To list the ways in which Knight misunderstands or misconceives the novel would take hundreds of pages. But suffice it to say that Great Expectations — one of literature’s great meditations on class, fate and human relations — has been turned into a series of barely connected events that resemble nothing more than a Victorian penny dreadful. All the sex and violence and swearing might divert, or shock, but they add absolutely nothing to the central drama. As entertainment, it fails miserably: taking all of the first episode to get Pip to Satis House and his destiny, we are instead held up with grotesquely over-extended exposition and backstory.

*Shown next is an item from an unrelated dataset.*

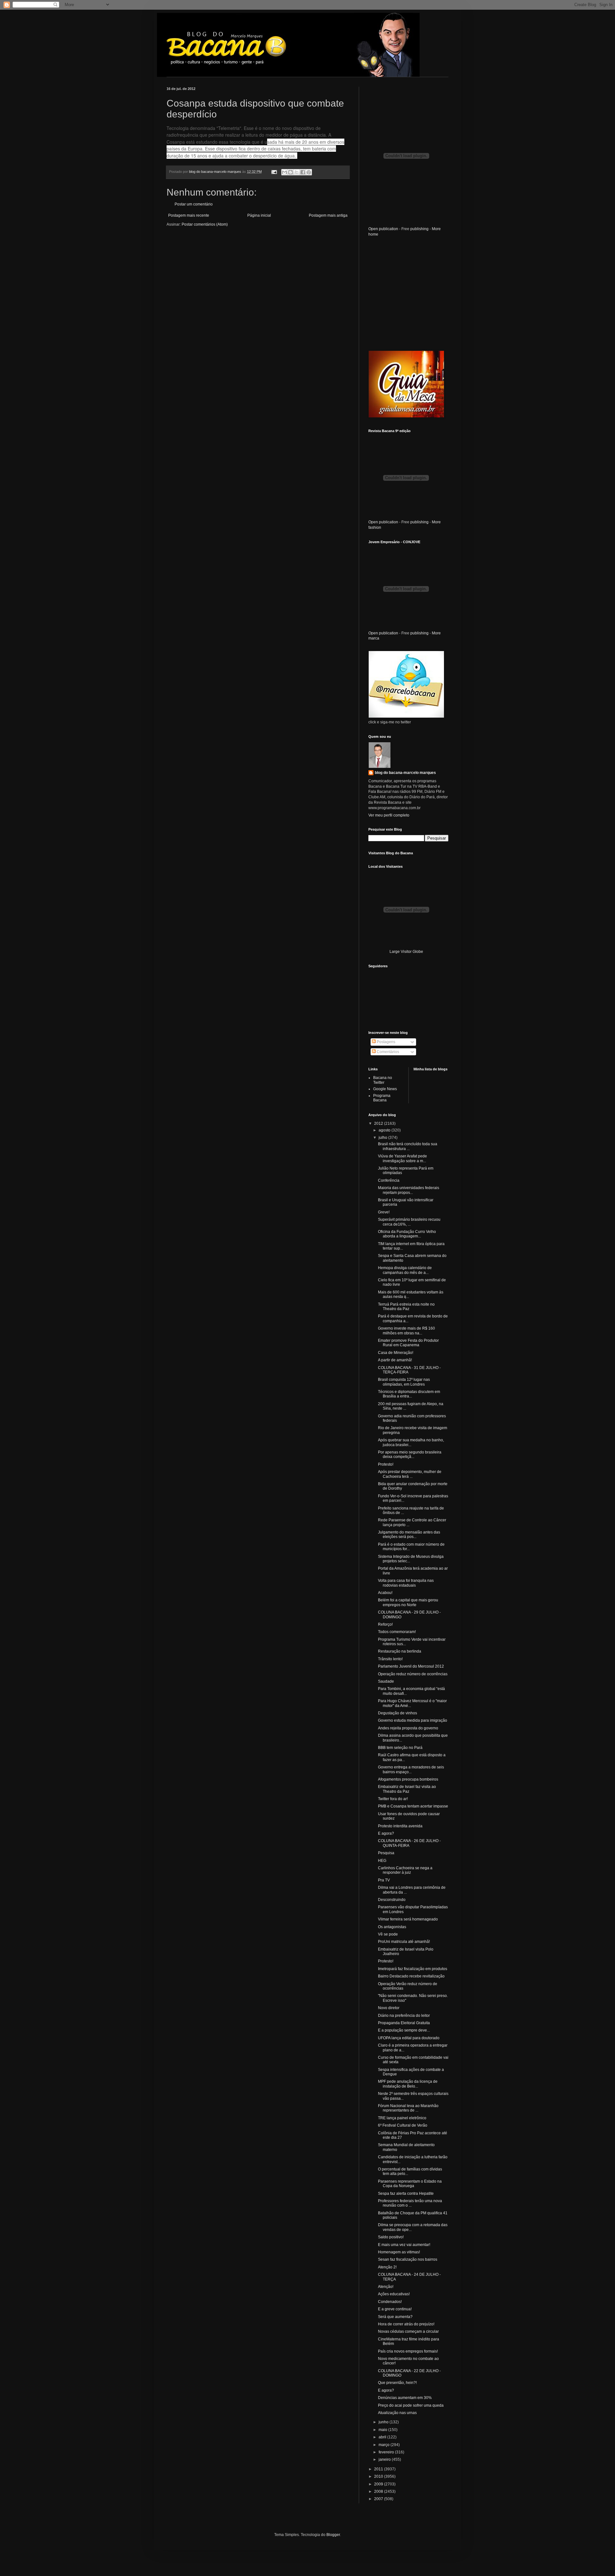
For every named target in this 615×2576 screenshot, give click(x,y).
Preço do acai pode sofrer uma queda (411, 2405)
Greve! (384, 1212)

It is grim, prosaic and extremely boring.

There is a saving grace, and it comes in the form of Olivia Colman as Miss Havisham. One of literature’s great MacGuffin characters is usually an opportunity for a British actress of a certain age to give the sort of performance where detached scenery-chewing is the order of the day, and everyone from Gillian Anderson to Helena Bonham Carter has done exactly as you’d expect. Colman, though, is different — and richer. Her Miss Havisham isn’t the usual wan spinster, but a woman eaten up with rage and hatred, spitting out invective against the world and plotting the most poetic of revenges. It’s a superb, fascinating performance and shows how innovative this Great Expectations might have been.

But amid the spanking and mud and tedium, its impact is all but lost. Dickens, you feel, would have admired Colman and thrown up his hands in horror at the rest. He wouldn’t have been wrong. And, bad luck, Knight is hoping to terrorize us with A Tale of Two Cities next. That really will be the worst of times.